Perjanjian damai itu –seperti kita ketahui- terasa oleh para sahabat sebagai perjanjian yang tidak adil dan merugikan kaum muslim. Al-Durr al-Mantsur 7:527-532 meriwayatkan hadis yang panjang tentang protes para sahabat terhadap perjanjian ini. Di antara yang protes dengan penuh kemarahan adalah Umar bin Khathab. Kita dengarkan ia bertutur: “Demi Allah, belum pernah aku meragukan (kenabiyan Rasulullah saw) sejak aku Islam kecuali hari itu. Aku mendatangi Nabi saw. Aku berkata: Bukankah engkau Nabi Allah? (Dalam Al-Bukhari 2:81, Kitab al-Syuruth, Umar bertanya: Bukankah engkau Nabi yang sebenarnya?) Ia berkata: Benar! Aku berkata: Aku berkata: Bukankah kita dalam kebenaran dan musuh kita dalam kebatilan? Ia berkata: Benar! Aku berkata: Kenapa kita harus menghinakan diri dalam agama kita? Ia berkata: Sungguh, aku Rasulullah saw. Aku tidak akan membantahNya. Allah akan menolongku. Aku berkata: Bukankah engkau pernah mengatakan kepada kami bahwa kita akan mendatangi Baitullah dan bertawaf di sana? Ia berkata: Benar.

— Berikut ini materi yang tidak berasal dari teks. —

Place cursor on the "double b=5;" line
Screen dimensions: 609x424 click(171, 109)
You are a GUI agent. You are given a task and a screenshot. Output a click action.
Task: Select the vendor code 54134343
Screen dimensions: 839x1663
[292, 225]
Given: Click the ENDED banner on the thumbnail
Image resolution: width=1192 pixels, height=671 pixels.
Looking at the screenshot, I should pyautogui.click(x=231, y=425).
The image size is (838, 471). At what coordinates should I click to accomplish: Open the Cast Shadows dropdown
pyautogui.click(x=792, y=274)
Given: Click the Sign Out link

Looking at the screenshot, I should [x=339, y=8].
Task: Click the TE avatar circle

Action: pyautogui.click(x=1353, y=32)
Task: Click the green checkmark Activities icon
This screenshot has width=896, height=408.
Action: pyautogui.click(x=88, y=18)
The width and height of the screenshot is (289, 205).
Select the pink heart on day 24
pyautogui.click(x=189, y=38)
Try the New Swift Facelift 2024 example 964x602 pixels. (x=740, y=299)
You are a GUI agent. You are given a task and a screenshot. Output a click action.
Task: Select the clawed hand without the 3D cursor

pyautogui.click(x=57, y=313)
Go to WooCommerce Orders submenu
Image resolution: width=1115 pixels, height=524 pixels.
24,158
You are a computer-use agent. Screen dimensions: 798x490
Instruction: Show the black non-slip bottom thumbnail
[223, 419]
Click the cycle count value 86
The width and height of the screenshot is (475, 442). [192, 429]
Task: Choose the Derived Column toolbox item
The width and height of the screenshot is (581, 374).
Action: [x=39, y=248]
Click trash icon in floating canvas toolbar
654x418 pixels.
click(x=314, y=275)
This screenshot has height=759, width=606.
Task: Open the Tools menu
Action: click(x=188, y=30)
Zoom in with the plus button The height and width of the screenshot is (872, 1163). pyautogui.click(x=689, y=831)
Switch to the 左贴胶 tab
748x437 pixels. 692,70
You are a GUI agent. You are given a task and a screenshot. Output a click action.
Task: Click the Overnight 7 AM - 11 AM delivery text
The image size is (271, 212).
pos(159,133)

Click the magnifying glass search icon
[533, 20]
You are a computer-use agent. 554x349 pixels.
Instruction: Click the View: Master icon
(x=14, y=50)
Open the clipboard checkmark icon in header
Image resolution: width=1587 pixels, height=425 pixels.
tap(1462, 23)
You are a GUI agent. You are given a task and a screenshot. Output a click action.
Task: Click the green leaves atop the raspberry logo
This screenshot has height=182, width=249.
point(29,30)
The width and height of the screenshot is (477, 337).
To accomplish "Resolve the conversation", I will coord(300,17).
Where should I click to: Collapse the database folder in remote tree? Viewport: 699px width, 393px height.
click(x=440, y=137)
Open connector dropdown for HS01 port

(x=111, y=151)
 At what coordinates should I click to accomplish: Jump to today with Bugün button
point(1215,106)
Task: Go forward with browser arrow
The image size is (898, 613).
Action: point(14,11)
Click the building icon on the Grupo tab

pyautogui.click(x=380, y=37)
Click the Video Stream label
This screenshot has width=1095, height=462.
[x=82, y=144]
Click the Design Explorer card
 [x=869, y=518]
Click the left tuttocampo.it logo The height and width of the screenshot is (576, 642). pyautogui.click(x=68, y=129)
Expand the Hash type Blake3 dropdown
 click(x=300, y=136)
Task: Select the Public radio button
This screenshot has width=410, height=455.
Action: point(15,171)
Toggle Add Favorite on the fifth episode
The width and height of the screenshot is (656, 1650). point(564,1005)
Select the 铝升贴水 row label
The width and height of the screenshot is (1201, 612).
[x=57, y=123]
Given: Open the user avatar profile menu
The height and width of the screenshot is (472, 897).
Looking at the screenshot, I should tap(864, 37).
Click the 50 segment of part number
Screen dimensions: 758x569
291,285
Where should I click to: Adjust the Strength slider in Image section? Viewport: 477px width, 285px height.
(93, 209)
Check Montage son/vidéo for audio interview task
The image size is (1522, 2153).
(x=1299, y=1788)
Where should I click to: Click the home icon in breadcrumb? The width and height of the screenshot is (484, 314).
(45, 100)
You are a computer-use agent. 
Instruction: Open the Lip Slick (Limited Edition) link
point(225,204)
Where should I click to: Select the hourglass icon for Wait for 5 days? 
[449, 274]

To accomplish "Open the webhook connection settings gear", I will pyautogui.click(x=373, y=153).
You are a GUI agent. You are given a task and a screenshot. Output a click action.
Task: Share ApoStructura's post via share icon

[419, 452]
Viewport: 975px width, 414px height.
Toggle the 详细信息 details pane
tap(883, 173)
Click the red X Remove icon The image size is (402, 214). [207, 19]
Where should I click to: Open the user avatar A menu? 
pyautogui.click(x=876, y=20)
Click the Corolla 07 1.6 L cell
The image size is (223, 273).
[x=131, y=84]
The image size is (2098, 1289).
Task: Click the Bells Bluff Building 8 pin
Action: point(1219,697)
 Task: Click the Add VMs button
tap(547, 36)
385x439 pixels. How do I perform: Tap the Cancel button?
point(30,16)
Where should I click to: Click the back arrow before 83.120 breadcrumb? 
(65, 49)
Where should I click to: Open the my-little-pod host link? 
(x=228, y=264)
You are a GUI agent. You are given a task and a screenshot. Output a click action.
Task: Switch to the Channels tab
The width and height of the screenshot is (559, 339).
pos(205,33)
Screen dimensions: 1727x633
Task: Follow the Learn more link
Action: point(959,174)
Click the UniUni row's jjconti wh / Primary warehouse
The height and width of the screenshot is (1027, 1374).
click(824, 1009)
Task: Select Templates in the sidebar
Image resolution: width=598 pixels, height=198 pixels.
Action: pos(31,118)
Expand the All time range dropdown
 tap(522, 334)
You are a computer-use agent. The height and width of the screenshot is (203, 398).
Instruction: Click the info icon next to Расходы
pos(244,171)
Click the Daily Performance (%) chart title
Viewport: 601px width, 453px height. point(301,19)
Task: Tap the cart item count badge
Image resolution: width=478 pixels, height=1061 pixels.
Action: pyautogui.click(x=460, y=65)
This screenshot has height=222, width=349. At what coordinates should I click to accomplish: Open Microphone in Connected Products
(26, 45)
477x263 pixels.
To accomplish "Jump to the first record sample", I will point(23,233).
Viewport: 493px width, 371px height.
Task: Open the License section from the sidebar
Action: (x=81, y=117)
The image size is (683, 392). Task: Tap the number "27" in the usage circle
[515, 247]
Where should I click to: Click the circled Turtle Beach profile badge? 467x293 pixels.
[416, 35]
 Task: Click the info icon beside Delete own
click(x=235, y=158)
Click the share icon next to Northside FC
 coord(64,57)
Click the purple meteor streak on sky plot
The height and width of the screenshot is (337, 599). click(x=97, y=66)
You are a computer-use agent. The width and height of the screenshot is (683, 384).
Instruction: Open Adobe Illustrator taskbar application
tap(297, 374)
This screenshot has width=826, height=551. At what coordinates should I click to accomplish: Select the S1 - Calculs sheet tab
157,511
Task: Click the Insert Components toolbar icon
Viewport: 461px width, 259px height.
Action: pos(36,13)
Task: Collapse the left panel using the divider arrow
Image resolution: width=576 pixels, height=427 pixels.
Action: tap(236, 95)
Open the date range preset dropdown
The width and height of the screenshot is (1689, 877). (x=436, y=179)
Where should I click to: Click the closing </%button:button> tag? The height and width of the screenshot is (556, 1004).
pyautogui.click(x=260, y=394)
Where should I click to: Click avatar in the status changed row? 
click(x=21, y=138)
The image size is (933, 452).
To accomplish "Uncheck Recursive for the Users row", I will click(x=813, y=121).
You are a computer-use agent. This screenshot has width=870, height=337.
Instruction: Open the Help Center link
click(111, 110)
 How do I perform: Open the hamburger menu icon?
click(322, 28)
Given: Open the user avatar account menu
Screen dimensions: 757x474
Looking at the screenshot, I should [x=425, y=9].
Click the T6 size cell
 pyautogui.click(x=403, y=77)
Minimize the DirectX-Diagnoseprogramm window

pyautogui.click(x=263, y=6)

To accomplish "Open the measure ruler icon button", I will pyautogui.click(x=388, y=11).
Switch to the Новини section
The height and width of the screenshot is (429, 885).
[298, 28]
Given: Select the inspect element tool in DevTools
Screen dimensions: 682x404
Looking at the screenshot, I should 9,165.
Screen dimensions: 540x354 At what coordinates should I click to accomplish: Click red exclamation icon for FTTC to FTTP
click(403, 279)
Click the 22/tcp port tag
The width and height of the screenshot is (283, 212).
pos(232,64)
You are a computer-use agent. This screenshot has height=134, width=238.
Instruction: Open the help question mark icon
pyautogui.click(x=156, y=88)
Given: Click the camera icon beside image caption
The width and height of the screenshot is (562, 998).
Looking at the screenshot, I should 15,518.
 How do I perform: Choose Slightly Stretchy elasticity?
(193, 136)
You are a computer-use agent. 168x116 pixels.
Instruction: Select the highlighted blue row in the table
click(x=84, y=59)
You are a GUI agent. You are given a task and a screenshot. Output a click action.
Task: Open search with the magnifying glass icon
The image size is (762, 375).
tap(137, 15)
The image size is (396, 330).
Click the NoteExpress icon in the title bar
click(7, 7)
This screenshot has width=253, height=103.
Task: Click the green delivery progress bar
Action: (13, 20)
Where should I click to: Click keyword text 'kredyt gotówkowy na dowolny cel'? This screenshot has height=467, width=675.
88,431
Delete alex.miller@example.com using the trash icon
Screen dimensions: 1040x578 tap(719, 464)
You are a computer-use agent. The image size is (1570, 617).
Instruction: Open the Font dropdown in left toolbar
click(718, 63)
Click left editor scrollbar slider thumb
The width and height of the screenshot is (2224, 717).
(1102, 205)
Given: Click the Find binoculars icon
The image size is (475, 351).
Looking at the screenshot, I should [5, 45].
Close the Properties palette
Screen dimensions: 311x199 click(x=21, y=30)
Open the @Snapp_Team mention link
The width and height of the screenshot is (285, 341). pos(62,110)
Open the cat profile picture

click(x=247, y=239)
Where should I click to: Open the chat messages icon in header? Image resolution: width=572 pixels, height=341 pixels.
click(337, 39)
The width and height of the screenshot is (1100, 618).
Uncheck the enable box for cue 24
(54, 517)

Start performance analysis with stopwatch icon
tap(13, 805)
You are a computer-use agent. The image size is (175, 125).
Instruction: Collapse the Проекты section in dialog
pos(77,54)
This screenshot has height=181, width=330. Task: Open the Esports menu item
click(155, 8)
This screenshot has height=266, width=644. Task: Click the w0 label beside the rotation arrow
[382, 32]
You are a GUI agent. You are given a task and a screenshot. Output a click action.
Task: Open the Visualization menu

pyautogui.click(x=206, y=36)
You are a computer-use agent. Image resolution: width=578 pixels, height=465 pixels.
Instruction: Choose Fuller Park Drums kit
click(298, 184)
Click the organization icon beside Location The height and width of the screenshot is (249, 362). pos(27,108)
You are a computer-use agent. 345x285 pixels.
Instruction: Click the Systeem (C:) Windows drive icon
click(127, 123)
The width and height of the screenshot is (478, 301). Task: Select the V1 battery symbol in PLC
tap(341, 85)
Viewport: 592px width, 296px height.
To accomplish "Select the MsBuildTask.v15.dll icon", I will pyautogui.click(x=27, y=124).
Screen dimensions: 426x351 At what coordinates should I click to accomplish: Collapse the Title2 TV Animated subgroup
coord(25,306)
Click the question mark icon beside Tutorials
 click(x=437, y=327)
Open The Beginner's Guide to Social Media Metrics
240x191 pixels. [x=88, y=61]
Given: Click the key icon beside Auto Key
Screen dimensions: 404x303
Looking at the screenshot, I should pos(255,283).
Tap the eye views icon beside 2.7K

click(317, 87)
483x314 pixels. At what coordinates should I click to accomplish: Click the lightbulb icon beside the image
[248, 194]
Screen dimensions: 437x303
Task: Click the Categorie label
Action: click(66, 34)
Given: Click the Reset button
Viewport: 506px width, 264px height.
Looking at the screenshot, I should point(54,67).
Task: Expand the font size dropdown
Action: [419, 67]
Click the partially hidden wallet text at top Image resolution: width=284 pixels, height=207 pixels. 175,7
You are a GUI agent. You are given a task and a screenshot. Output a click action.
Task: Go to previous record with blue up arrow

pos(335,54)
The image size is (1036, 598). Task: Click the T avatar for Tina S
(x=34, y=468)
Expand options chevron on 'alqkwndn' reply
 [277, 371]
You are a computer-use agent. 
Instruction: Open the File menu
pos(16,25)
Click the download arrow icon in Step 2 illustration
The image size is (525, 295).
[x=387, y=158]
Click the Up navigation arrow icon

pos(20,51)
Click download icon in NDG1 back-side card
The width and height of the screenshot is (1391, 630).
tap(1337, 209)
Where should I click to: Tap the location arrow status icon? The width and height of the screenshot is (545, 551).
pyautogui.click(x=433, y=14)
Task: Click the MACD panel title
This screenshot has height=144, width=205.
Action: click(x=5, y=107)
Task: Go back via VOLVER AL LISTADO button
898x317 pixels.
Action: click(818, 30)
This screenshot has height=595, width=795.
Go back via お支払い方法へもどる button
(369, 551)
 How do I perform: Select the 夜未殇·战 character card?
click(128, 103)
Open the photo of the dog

Tapi apakah aku memberitahukan kepada kamu bahwa kamu akan datang ke Baitullah tahun ini? Aku menjawab: Tidak Ia berkata: Sungguh kamu akan datang ke Baitullah dan kamu akan bertawaf di situ. (Dalam Shahih Muslim, 2, Bab “Shulh al-Hudaybiyah” disebutkan “Umar meninggalkan Nabi saw dalam keadaan yang tidak bisa mengendalikan amarahnya –fa lam yashbir mutaghayyidhan- dan berkata: ) Ya Aba Bakr, Betulkah Nabi ini Nabi yang sebenarnya? Ia berkata: Benar. Betulkah kita dalam kebenaran dan musuh kita dalam kebatilan? Ia berkata: Benar. Kalau begitu, mengapa kita harus menghinakan diri dalam agama kita? Abu Bakar berkata: Ayyuhar Rajul, ia sungguh Rasulullah saw. Ia tidak akan menentang Tuhannya dan Dia akan menolongnya. Berpegang teguhlah kepada keputusannya, engkau akan menang sampai engkau mati.”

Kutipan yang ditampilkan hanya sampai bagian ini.